Sergio Ramírez
El presidente Ortega tenía entonces la fuerza suficiente para negociar, y cumplir con lo acordado, sobre todo por el respaldor de su hermano Humberto, jefe del Ejército, que encabezó las negociaciones con la contra. Era un poder armado para librar la guerra, y no había fisuras en ese poder. Y los acuerdos de Esquipulas dieron como primer fruto los acuerdos de Sapoá, firmados menos de un año después, en marzo de 1988, en territorio nicaragüense.

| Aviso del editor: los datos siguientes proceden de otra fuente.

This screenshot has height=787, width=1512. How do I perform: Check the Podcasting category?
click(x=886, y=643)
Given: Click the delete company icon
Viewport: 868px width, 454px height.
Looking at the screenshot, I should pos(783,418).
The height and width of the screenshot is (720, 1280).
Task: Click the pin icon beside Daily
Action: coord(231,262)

No fue el caso de los presidentes de Guatemala y El Salvador, que no gozaban de la entera confianza de sus ejércitos, ni de quienes dentro y fuera de sus países adversaban la salida negociada. Tuvieron que venir luego otros, el presidente Alvaro Arzú en Guatemala, y el presidente Alfredo Cristiani en El Salvador, a cerrar el ciclo de la negociación, porque ellos sí contaban con el respaldo total que a sus antecesores les había faltado, y así pudieron firmar, años después, los acuerdos definitivos de paz con las fuerzas insurgentes de izquierda en sus respectivos países.
El proceso de paz de Esquipulas fue ejemplar, y es un hito en la historia de Centroamérica, por la voluntad política de quienes suscribieron los acuerdos, pese a las grandes diferencias ideológicas, y sobre todo porque los pueblos, hastiados de guerra, querían la paz. Uno de los grandes momentos que hemos vivido en nuestra historia, sólo comparable al fin de la Guerra Nacional en 1857, cuando fueron expulsados los filibusteros que habían invadido Nicaragua, gracias a una concertación de voluntades entre los gobernantes centroamericanos, a pesar de que tenían posiciones ideológicas igualmente encontradas.
Si es cierto que nos tocó ser parte de la Guerra Fría, también es cierto que donde la Guerra Fría empezó a desvanecerse fue en Centroamérica.